Ilustração: Normativas NTE, impulsadas pelo arquiteto Rafael de la Hoz. Fotografia: José Ramón Hernández Correa
Fazer casas. A minha mãe não se lembra de outra resposta quando me perguntava o que queria ser quando fosse grande. Assim que, um dia, disse-me que o que eu queria era ser arquiteto. Ao qual eu respondi perguntando quem eram os que faziam as casas. E respondeu-me que os arquitetos eram os que as desenhavam e pensavam. Sim, mas… quem é que põe os tijolos? Pausa dramática. São os pedreiros. Então já sabia o que queria: eu queria ser pedreiro, porque o que eu queria era construir casas.
Esta confusão acompanhou-me até há muito pouco tempo. Estudei arquitetura por inércia, ou porque queria continuar a acreditar no que os meus pais me diziam, escolham vocês. Mas quem faz realmente as casas são os pedreiros.
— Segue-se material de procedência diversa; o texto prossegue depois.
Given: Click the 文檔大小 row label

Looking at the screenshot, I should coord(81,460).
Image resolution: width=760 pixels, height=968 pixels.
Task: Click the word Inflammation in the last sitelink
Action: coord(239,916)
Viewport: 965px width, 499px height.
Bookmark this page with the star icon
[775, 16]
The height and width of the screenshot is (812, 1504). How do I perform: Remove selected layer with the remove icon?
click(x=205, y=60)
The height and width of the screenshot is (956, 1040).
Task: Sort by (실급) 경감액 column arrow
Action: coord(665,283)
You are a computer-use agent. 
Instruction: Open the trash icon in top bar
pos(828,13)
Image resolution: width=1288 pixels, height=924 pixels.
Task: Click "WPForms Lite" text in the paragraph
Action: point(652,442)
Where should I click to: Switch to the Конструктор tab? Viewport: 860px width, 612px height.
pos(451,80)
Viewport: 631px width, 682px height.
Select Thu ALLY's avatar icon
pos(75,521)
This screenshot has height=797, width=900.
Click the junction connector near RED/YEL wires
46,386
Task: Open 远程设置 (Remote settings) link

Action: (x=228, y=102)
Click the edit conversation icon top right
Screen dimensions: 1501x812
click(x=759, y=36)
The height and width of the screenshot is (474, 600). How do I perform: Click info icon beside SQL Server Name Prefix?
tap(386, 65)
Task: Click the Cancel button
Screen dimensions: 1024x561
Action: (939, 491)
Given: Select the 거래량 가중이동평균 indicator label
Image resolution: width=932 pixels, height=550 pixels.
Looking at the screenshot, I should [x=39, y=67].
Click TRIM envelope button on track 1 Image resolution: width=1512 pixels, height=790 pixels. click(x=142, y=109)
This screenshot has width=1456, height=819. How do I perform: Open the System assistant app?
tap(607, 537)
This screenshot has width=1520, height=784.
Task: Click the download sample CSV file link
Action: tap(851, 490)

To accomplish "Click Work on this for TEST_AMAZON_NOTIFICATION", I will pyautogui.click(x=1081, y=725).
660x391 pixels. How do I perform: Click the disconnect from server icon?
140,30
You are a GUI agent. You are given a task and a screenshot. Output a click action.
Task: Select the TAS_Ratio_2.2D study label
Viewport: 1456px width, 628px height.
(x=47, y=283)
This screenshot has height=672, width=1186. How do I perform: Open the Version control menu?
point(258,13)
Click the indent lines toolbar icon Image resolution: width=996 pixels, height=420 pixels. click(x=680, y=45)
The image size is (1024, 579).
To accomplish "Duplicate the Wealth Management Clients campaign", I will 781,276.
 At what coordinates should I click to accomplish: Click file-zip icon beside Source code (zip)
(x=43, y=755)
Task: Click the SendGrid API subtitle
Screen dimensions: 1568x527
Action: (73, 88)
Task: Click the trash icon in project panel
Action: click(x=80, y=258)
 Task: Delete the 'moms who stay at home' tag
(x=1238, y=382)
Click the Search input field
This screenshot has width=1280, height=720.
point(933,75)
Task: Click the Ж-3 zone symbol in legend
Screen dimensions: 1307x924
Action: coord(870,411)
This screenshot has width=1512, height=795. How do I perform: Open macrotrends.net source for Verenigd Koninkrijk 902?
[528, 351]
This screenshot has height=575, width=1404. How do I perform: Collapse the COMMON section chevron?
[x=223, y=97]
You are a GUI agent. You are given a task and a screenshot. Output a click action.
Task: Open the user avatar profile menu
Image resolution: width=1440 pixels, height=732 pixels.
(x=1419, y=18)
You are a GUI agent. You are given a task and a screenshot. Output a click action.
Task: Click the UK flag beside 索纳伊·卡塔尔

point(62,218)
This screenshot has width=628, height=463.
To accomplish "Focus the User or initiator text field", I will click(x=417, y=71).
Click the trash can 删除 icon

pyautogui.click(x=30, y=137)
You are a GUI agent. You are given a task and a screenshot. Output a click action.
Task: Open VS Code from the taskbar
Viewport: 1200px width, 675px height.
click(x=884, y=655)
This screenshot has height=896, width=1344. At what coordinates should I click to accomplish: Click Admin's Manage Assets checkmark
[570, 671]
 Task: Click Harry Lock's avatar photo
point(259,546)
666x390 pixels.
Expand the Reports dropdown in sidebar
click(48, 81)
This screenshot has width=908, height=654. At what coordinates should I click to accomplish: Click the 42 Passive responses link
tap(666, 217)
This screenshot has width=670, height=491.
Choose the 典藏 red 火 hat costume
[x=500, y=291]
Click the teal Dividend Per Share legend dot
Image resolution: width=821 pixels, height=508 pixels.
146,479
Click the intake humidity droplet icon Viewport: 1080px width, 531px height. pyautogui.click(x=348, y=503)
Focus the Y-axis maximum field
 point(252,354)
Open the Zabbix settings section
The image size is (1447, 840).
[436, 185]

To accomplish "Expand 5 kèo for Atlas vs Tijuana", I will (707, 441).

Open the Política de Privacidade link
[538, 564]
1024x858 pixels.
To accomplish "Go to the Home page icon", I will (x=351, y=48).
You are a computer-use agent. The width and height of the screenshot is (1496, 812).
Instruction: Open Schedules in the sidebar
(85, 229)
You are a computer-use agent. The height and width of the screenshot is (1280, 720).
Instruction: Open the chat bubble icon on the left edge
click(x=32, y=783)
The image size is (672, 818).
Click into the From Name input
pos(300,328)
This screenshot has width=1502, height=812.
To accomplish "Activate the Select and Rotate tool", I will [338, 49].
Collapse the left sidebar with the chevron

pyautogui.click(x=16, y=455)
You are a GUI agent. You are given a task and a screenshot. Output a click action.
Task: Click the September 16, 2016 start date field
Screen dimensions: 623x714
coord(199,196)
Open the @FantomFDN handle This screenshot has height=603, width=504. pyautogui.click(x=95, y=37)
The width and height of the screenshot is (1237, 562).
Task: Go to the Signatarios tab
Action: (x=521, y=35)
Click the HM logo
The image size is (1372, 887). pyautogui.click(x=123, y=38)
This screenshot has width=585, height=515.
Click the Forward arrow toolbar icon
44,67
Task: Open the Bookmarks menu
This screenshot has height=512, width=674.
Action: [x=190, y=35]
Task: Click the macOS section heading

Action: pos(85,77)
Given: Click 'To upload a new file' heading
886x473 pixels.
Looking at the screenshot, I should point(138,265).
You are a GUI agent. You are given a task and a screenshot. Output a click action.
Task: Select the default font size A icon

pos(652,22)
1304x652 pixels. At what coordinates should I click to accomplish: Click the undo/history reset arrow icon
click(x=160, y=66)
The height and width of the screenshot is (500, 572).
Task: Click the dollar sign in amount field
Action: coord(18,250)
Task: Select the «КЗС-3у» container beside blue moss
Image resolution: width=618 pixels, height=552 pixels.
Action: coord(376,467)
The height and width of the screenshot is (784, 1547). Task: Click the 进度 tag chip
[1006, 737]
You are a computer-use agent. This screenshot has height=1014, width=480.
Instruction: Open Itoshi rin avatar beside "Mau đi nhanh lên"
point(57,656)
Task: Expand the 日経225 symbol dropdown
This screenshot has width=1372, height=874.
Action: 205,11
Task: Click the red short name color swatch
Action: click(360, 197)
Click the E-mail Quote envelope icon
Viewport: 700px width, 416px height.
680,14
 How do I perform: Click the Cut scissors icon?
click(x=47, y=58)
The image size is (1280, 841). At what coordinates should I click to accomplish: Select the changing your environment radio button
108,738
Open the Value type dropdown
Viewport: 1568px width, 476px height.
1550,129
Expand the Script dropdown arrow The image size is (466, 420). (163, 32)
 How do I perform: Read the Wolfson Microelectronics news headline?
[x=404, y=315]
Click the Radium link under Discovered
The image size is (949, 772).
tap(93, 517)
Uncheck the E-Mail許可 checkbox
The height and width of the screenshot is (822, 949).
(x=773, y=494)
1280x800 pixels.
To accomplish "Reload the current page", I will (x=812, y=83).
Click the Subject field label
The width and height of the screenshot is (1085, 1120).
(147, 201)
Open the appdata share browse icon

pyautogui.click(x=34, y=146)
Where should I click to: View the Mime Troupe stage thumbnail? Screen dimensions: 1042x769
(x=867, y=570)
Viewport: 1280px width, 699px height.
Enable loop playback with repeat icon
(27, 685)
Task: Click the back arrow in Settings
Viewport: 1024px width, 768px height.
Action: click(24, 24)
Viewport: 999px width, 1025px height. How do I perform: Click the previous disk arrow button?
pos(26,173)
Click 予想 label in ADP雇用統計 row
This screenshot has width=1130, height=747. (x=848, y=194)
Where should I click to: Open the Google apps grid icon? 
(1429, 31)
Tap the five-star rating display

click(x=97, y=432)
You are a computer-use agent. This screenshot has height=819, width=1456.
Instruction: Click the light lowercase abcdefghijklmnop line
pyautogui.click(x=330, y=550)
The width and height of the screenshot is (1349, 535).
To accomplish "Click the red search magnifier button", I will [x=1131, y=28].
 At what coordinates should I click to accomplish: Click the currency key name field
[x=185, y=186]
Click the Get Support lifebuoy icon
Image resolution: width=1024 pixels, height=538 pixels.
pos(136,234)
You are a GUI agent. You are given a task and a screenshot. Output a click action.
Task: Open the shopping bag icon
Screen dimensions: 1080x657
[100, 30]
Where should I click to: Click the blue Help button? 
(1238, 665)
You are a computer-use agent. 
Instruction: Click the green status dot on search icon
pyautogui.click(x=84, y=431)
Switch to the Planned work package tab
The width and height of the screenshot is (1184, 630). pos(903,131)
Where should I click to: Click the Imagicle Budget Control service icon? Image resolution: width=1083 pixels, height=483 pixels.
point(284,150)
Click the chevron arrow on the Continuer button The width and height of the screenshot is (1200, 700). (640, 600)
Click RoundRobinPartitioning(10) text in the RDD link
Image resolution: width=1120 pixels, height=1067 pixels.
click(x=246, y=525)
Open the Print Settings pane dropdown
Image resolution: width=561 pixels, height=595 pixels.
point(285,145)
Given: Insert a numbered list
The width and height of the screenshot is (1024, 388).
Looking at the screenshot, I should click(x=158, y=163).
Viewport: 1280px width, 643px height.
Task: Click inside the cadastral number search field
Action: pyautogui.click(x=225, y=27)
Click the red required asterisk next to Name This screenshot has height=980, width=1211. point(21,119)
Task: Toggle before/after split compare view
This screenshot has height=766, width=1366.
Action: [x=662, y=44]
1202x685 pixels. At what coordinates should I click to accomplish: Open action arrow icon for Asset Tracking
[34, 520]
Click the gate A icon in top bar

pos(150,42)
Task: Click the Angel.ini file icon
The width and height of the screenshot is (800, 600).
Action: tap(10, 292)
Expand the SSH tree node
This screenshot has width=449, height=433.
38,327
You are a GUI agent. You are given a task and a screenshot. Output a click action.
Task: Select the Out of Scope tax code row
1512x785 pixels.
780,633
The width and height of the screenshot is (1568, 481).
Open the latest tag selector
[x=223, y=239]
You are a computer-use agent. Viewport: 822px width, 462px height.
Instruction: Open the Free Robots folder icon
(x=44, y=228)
A não ser que consideres que o que realmente fazemos, projetamos, construímos, é um lugar. E esta é a parte interessante, porque isso implica um trabalho por delegação: desenhas e alguém constrói. Ou planificas e alguém projeta. Ou ainda, escreves uma série de ordenanças, de normas, e outros executam, convertendo-as em projetos de arquitetura que eventualmente se construirão. Isto parece uma matrioska. Uma matrioska.
Regular uma área de atuação, que, preferencialmente, se faz por escrito; a arquitetura é isto. Não me quero meter no tema da crítica sobre isto, amplamente debatida e documentada. Meto-me na sua pertinência. E esta parece-me total. Os seres humanos tendem à entropia e, quanto mais nos juntamos, mais rápido nos entropizamos. Precisamos de pôr por escrito uma área de atuação. Inclusive umas intenções. Um objetivo. Um lembrete de que nós, os arquitetos, contruímos árvores, mas o que realmente importa é o bosque. E hoje mais do que nunca, já que o hipercapitalismo tende não só à entropia, mas à sobreabundância. Ao esbanjamento. A queimar as naves. Ou quando, desde sempre, regimes autoritários (a cor não é importante) tendem às mesmas arbitrariedades planeadas de cima, sazonadas com expropriações e outras arbitrariedades várias à grande. Embora estejam repletas de boas intenções.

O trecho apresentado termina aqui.